Now enters someone in whom you can look to for support and inspiration. Someone who can distract you from the heap of shit you're under. They seem to know the way back to the life you wanted for yourself. Or, even better, they show you a life you could have you didn't even know about. They try to help, they get involved, they offer advice and now everything seems like it could get better. But, Uh oh, don't look now, the crazy has come back. It slowly starts to seep out of you and eventually the facade of confidence and courage that you've been displaying starts to crumble around you. Now nothing seems to work and instead of having a good life, you spend all of your time vacillating between thoughts of doom, rage, sorrow and apologies. Maybe that someone won't notice.
This isn't my ex. She isn't crazy enough.

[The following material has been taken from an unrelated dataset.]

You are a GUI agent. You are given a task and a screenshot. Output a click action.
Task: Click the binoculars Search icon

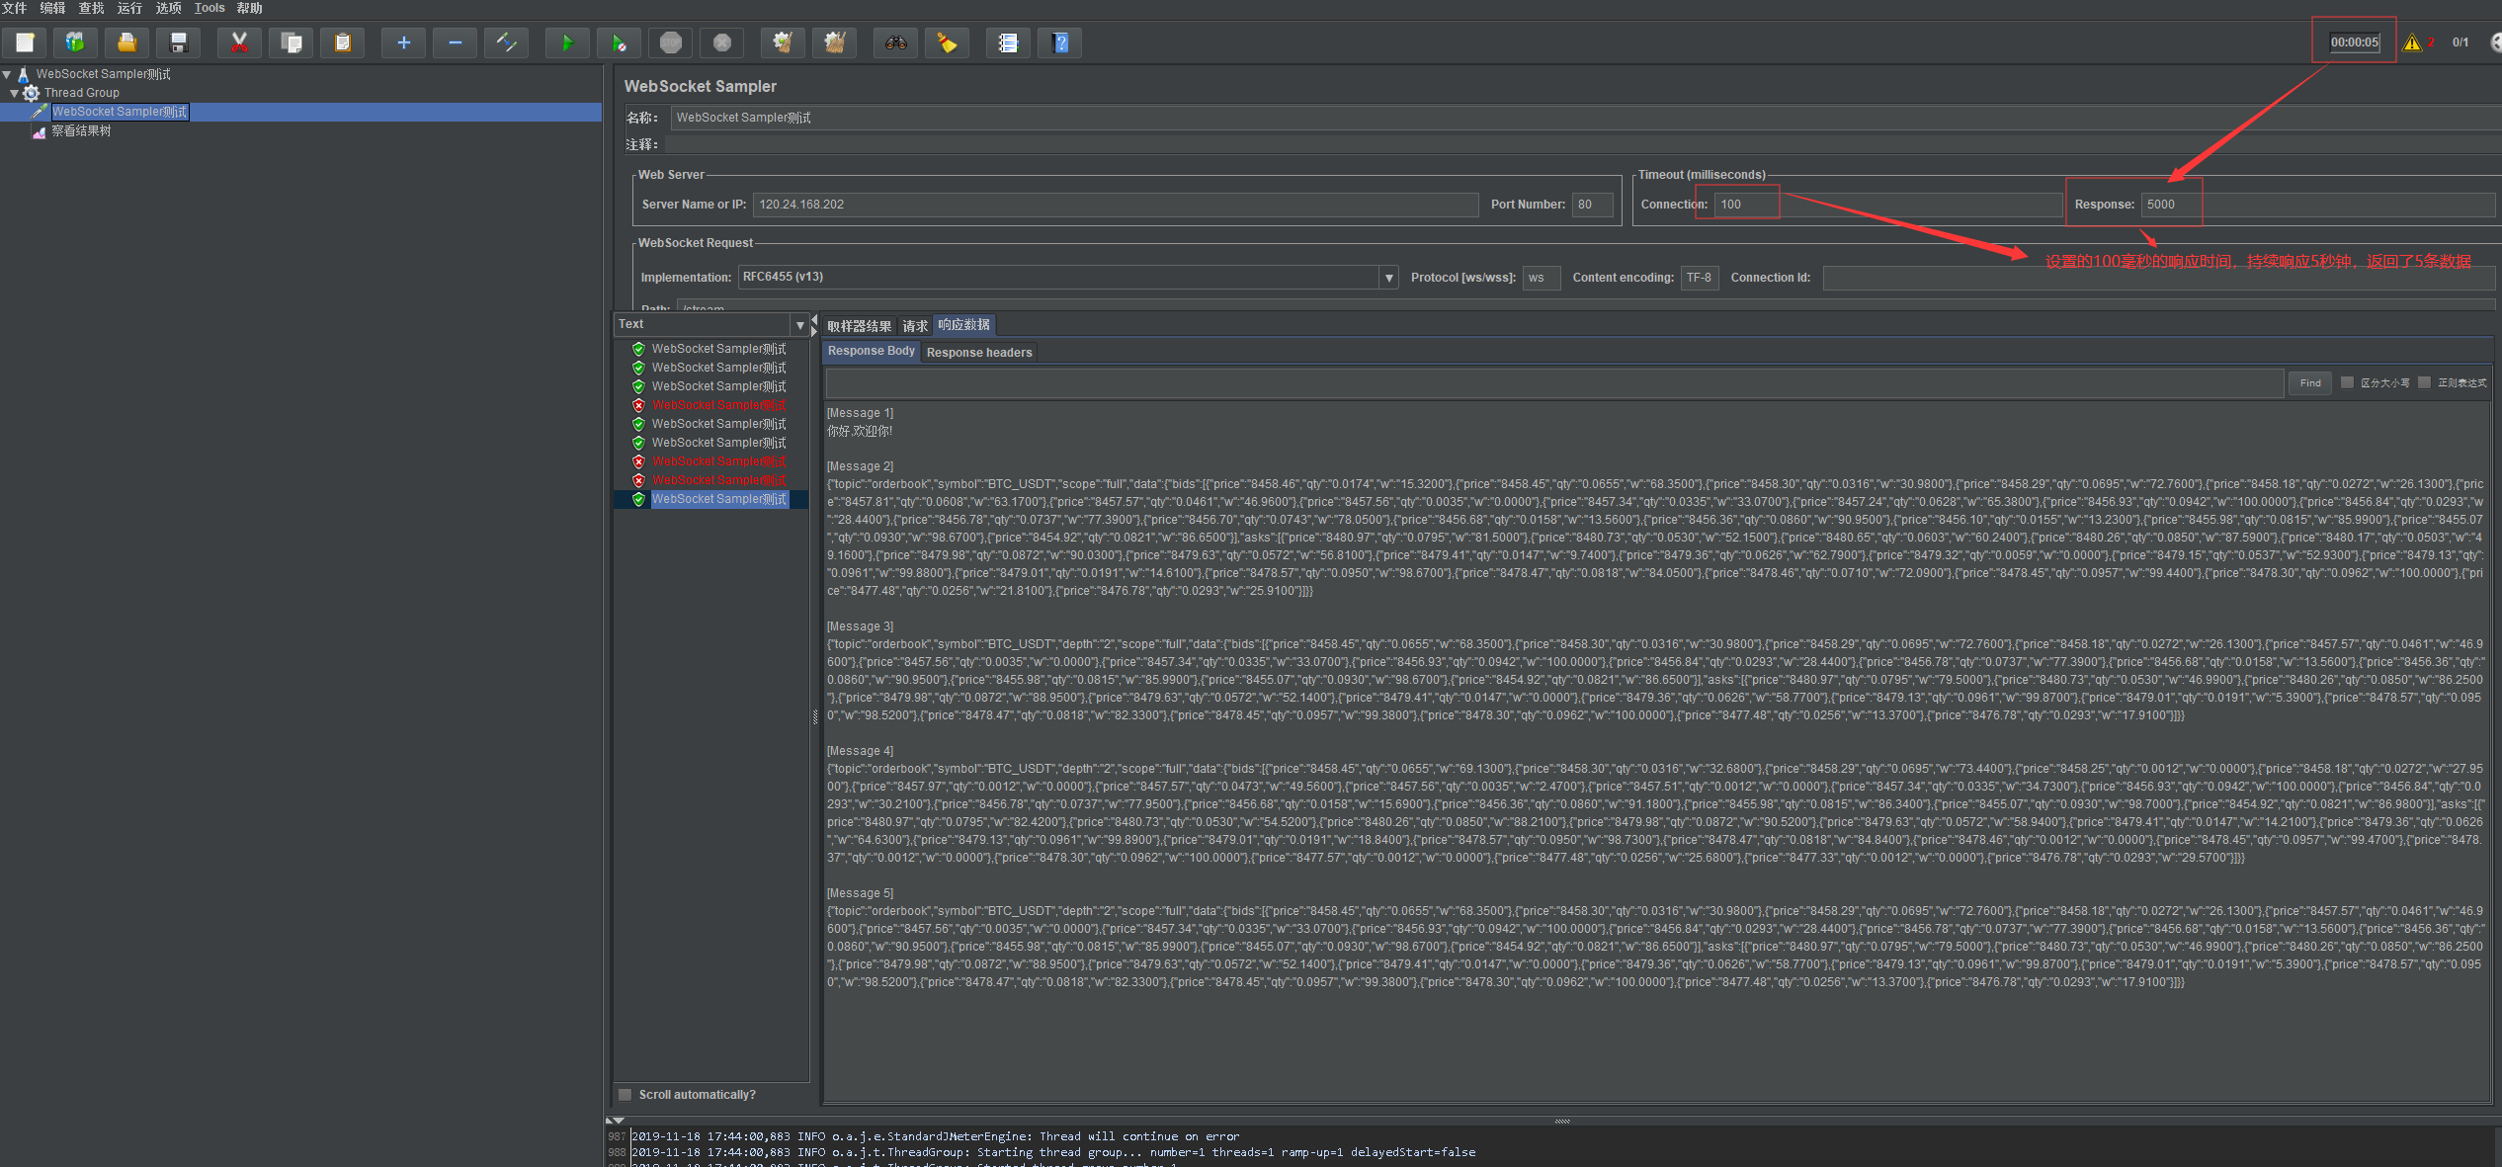tap(896, 42)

For thirty nine years I tolerated crazy. I did what most people do became co-dependent. You want to be helpful with crazy people because it seems like such an easy fix, but it never is.

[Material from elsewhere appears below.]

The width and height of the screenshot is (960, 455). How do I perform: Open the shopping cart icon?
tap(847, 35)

I know that my detractors will say, "Well, maybe if they got away from you everything would get better." Mmmm... Yes, to a certain degree that's true. But their issues with me go away, but their crazy remains.
And yes, I'm crazy too. I have my own special form of crazy I carry with me. Though none of my crazy involves or requires apologies. That's what makes me different - my family likes to make others pay for their craziness. I pay my own way. One of the main reasons I am not the father I should be to my son is because I knew there was a level of crazy in me and I didn't want my son to see it. I didn't want him to be a part of the culture I know. It was my hope that he wouldn't have to see it. And though my decision to walk away is highly scorned and looked down upon, I know I made the right choice. Because the one thing that makes me different from the other crazy people I know, I'm not selfish about it.
There is a defense for the existence of crazy people; they're good at art, they're good in bed; they make for good serial killers; and we need them to illustrate how good we have it by not being crazy. So bless their tortured souls. Every single bat shit crazy one of them. Let the cutting commence.